There are a number of drop-off locations throughout the county, including the AMI-Pearland office building, the
Pearland Recycling Center and any county precinct barn.

Hurd says they've done the event for two decades, but this year the need is urgent.

"The idea of the Christmas trees is to put them out along these areas of the beach and throughout the year they'll collect blown sand and over time vegetation will come in and start to hold them down even further and they're just another means to kind of speed up the natural process of dune restoration."

The trees are stuck into the beach and staked down. As sand collects among the needles and branches and
vegetation grows, they disappear from view and become part of the coastal landscape.
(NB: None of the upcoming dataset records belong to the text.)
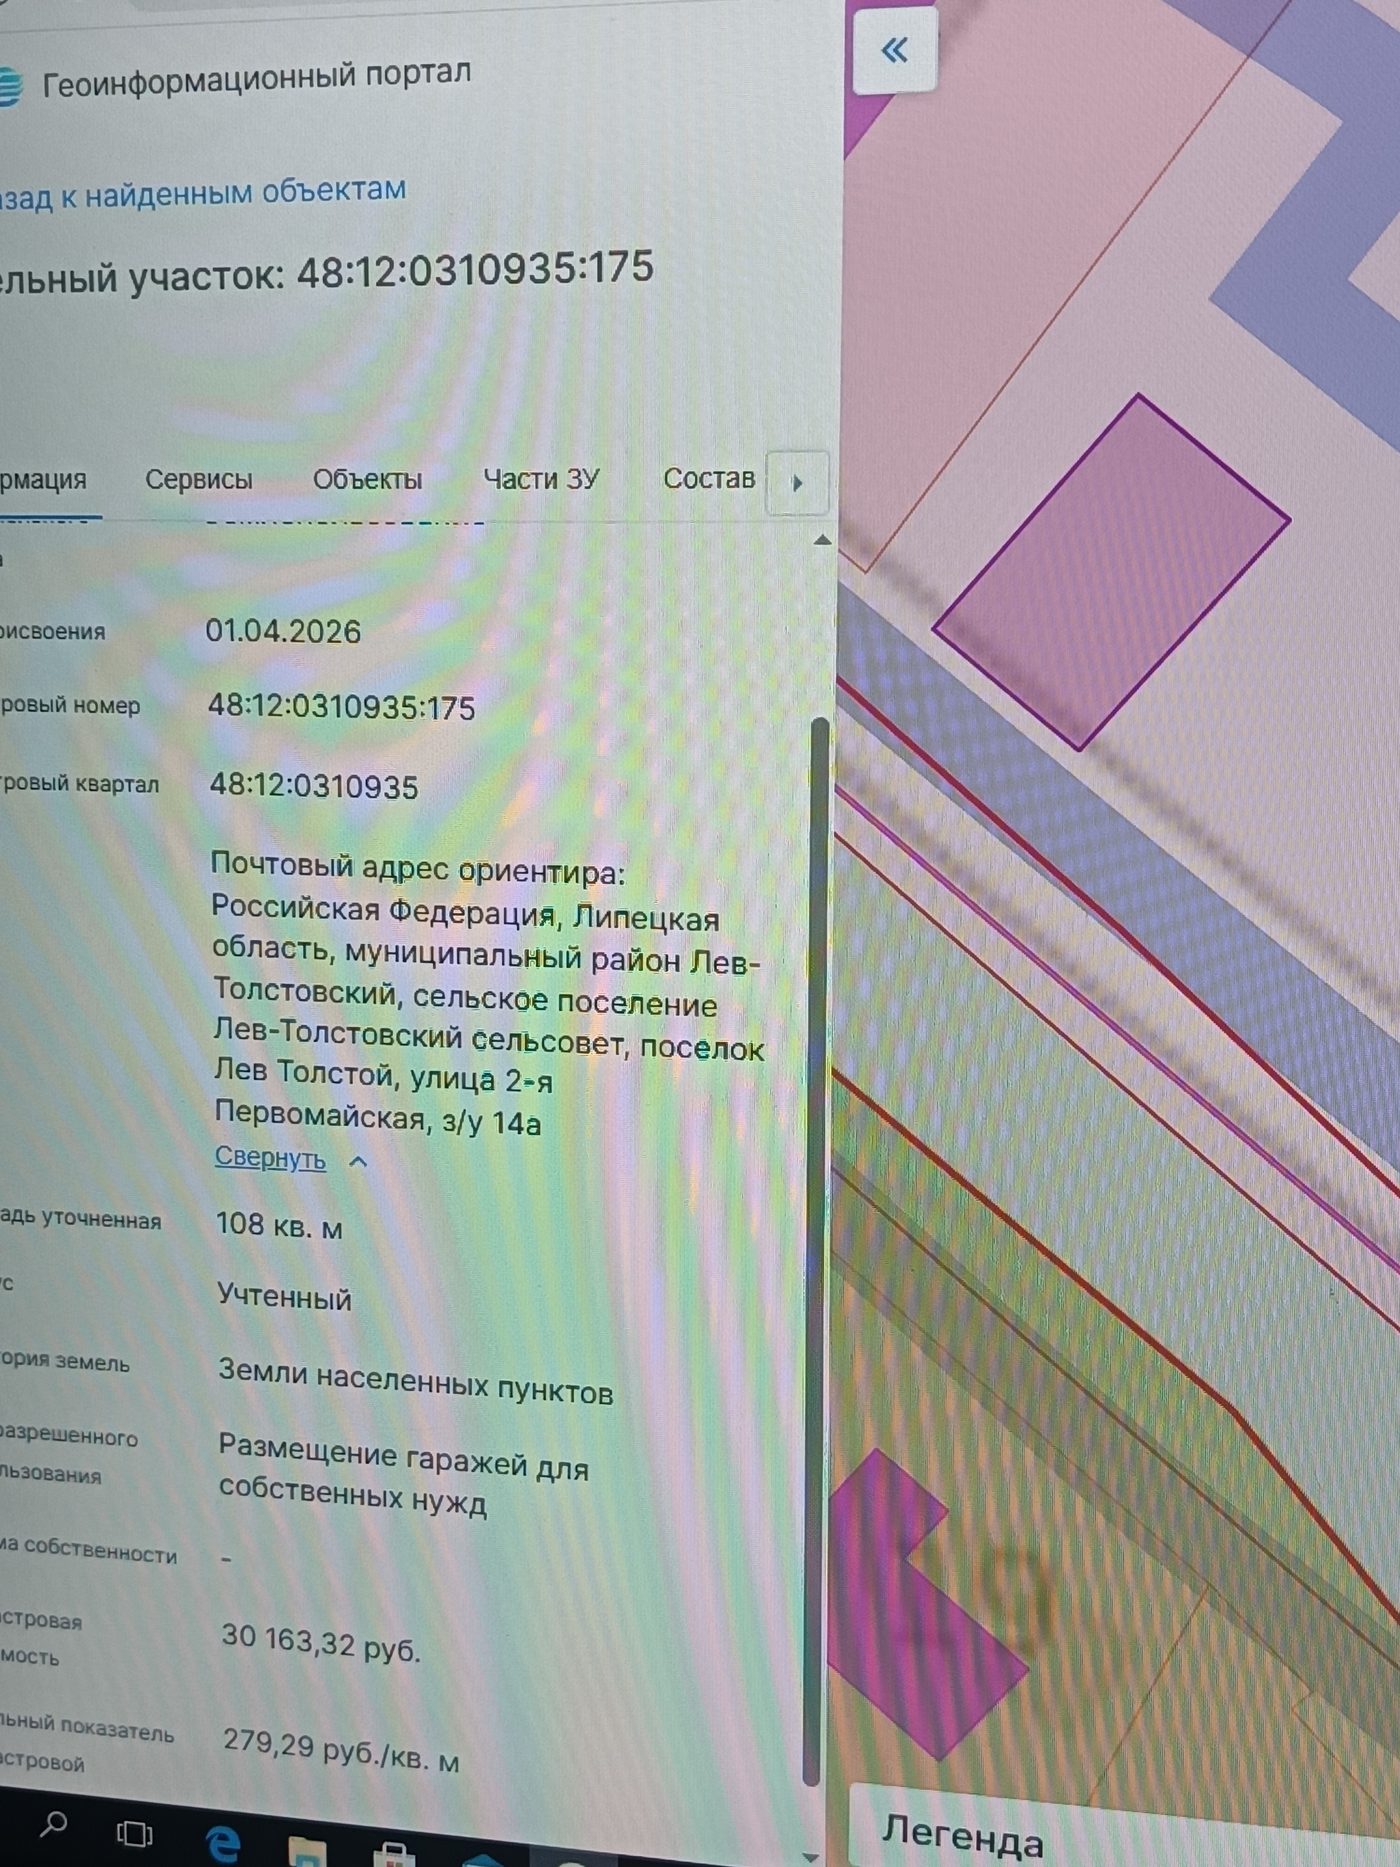Collapse address using chevron beside Свернуть
Image resolution: width=1400 pixels, height=1867 pixels.
point(358,1161)
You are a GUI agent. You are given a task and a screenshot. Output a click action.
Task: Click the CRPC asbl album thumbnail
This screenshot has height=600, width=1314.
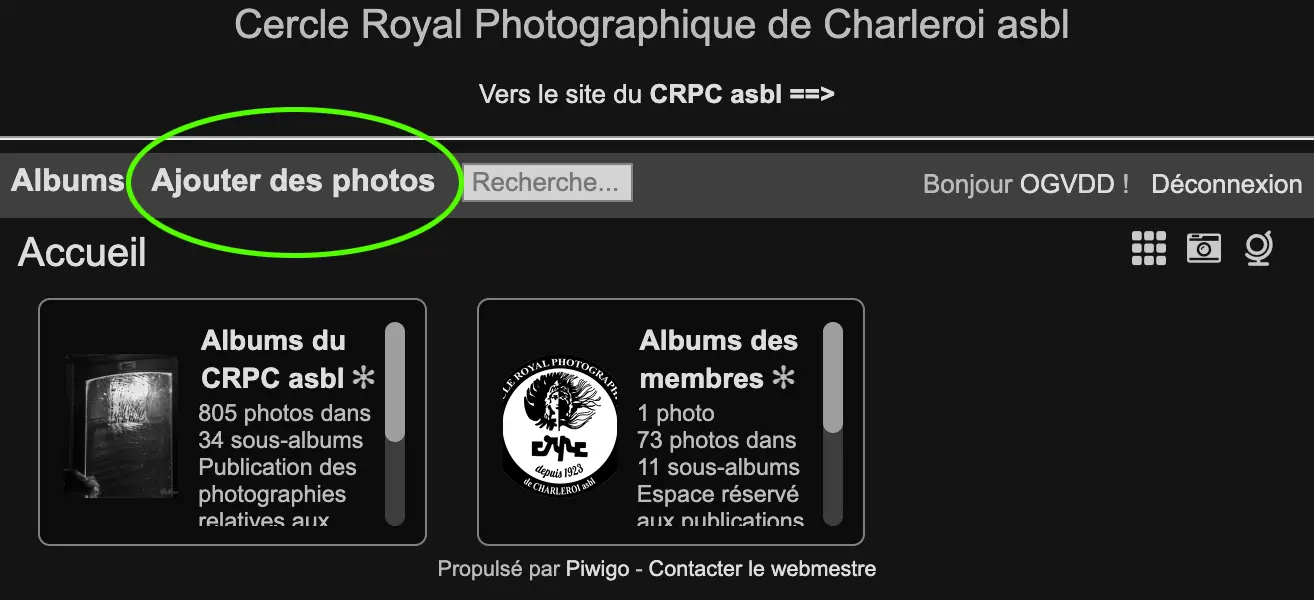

Rich Tillman with the Texas AgriLife Extension office says people often don't realize what a critical role dunes
play until they're gone.

"They're a natural process of coastal barriers. What they do is they act as a first line of defense against high tides and storms. And now, even though Blue Water Highway has been repaired most of the way and it has been resurfaced — here lately in the last month we've been getting some real high tides and strong east winds — and because there are no dunes, that water is coming up over Blue Water Highway."

It takes about a thousand Christmas trees to restore one mile of dunes. That means Brazoria County needs to collect 20,000 trees for its 20 miles of damaged beaches.